§ **GIVEN EXERCISE**
Turn the lines from the line with "The height and width of the screenshot is (549, 727)." through the line with "pos(43,195)" into a Markdown table with the columns Number and Text, giving each line's position in the sequence under Number and the line itself under Text. Leave out blank lines.

§ **SUPPLIED MATERIAL**
================================

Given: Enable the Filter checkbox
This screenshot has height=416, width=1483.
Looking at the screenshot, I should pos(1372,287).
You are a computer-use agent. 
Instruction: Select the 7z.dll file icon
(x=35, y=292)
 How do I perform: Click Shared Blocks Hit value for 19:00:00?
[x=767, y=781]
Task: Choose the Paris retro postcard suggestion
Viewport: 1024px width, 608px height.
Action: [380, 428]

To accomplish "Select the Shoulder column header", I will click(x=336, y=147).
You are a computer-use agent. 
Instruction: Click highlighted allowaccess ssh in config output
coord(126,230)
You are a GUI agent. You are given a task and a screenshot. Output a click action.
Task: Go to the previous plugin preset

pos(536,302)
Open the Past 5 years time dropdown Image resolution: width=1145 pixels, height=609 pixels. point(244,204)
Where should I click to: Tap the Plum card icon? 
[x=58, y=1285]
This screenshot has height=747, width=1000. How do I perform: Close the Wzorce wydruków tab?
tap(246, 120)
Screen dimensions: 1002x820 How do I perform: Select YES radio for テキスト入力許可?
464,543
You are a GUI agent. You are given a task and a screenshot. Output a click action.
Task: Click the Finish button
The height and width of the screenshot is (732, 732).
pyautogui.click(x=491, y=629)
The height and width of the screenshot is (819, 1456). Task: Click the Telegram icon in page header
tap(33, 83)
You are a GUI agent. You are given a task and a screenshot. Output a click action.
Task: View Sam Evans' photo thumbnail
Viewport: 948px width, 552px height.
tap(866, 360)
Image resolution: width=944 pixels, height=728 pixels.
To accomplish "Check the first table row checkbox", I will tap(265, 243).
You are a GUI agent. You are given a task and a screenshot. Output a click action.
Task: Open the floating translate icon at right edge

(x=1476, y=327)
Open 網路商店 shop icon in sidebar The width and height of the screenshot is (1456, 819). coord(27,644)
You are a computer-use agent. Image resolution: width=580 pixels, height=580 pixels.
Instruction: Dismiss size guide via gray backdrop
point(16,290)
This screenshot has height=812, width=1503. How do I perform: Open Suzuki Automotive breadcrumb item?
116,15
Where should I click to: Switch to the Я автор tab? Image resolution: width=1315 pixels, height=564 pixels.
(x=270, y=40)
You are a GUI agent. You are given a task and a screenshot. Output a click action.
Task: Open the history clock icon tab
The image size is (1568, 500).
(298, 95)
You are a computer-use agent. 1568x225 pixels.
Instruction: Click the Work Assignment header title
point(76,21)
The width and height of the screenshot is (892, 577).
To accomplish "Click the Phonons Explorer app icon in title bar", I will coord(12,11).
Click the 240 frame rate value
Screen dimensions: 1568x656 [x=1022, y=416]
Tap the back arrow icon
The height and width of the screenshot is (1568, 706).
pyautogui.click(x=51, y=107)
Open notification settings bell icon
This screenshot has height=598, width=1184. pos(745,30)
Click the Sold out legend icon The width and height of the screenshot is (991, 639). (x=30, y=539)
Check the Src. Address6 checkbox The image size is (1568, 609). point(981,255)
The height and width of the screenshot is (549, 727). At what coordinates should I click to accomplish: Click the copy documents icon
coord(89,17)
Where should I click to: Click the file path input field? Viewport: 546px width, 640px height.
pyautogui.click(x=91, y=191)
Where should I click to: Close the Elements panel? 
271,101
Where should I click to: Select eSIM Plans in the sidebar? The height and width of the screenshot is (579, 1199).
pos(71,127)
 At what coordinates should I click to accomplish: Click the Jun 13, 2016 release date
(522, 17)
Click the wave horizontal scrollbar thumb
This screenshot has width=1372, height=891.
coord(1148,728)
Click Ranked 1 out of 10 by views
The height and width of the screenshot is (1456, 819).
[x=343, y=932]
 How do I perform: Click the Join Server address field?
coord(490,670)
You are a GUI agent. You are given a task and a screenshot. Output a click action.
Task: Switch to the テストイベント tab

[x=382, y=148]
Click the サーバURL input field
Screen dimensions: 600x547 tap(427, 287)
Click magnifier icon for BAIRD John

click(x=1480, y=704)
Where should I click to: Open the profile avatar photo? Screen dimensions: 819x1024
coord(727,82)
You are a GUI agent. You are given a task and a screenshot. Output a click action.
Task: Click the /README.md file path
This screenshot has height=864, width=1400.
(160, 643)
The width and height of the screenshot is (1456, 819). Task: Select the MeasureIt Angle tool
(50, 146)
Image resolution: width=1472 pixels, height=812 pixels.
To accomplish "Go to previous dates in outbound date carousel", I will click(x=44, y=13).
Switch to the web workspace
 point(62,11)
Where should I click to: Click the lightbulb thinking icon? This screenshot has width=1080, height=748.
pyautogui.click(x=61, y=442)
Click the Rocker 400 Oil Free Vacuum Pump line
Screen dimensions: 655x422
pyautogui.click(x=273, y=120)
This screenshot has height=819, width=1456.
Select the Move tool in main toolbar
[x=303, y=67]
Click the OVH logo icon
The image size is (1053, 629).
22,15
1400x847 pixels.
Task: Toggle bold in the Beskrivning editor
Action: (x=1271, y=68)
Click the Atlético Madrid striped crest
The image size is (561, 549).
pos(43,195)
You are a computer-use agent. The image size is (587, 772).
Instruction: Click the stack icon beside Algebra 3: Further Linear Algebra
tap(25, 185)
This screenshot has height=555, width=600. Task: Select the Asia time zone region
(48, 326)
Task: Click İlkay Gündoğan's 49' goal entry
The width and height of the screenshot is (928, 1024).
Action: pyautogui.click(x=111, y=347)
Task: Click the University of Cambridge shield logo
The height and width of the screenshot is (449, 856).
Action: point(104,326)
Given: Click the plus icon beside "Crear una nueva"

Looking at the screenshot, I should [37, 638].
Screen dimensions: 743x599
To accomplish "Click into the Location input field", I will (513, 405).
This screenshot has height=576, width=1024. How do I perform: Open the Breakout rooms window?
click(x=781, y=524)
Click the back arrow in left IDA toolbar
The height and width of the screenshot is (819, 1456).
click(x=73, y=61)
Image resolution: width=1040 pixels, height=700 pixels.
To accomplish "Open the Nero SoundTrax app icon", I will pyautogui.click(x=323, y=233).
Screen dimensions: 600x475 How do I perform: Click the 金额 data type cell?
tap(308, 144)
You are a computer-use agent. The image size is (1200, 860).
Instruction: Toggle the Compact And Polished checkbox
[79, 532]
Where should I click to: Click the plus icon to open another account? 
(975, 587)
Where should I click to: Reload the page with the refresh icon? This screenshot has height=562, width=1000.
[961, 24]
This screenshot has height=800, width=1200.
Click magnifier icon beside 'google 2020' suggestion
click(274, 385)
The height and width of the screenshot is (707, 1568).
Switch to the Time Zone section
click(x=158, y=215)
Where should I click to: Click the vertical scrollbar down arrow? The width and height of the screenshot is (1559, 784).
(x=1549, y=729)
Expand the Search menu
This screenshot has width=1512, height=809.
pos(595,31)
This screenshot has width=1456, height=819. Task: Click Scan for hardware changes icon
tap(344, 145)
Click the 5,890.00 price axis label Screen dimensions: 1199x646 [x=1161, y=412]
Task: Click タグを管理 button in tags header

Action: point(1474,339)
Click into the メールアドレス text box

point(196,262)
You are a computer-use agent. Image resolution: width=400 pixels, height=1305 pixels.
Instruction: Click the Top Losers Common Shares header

================================

§ **REPLY**
| Number | Text |
|---|---|
| 1 | The height and width of the screenshot is (549, 727). At what coordinates should I click to accomplish: Click the copy documents icon |
| 2 | coord(89,17) |
| 3 | Where should I click to: Click the file path input field? Viewport: 546px width, 640px height. |
| 4 | pyautogui.click(x=91, y=191) |
| 5 | Where should I click to: Close the Elements panel?  |
| 6 | 271,101 |
| 7 | Where should I click to: Select eSIM Plans in the sidebar? The height and width of the screenshot is (579, 1199). |
| 8 | pos(71,127) |
| 9 |  At what coordinates should I click to accomplish: Click the Jun 13, 2016 release date |
| 10 | (522, 17) |
| 11 | Click the wave horizontal scrollbar thumb |
| 12 | This screenshot has width=1372, height=891. |
| 13 | coord(1148,728) |
| 14 | Click Ranked 1 out of 10 by views |
| 15 | The height and width of the screenshot is (1456, 819). |
| 16 | [x=343, y=932] |
| 17 |  How do I perform: Click the Join Server address field? |
| 18 | coord(490,670) |
| 19 | You are a GUI agent. You are given a task and a screenshot. Output a click action. |
| 20 | Task: Switch to the テストイベント tab |
| 21 | [x=382, y=148] |
| 22 | Click the サーバURL input field |
| 23 | Screen dimensions: 600x547 tap(427, 287) |
| 24 | Click magnifier icon for BAIRD John |
| 25 | click(x=1480, y=704) |
| 26 | Where should I click to: Open the profile avatar photo? Screen dimensions: 819x1024 |
| 27 | coord(727,82) |
| 28 | You are a GUI agent. You are given a task and a screenshot. Output a click action. |
| 29 | Task: Click the /README.md file path |
| 30 | This screenshot has height=864, width=1400. |
| 31 | (160, 643) |
| 32 | The width and height of the screenshot is (1456, 819). Task: Select the MeasureIt Angle tool |
| 33 | (50, 146) |
| 34 | Image resolution: width=1472 pixels, height=812 pixels. |
| 35 | To accomplish "Go to previous dates in outbound date carousel", I will click(x=44, y=13). |
| 36 | Switch to the web workspace |
| 37 |  point(62,11) |
| 38 | Where should I click to: Click the lightbulb thinking icon? This screenshot has width=1080, height=748. |
| 39 | pyautogui.click(x=61, y=442) |
| 40 | Click the Rocker 400 Oil Free Vacuum Pump line |
| 41 | Screen dimensions: 655x422 |
| 42 | pyautogui.click(x=273, y=120) |
| 43 | This screenshot has height=819, width=1456. |
| 44 | Select the Move tool in main toolbar |
| 45 | [x=303, y=67] |
| 46 | Click the OVH logo icon |
| 47 | The image size is (1053, 629). |
| 48 | 22,15 |
| 49 | 1400x847 pixels. |
| 50 | Task: Toggle bold in the Beskrivning editor |
| 51 | Action: (x=1271, y=68) |
| 52 | Click the Atlético Madrid striped crest |
| 53 | The image size is (561, 549). |
| 54 | pos(43,195) |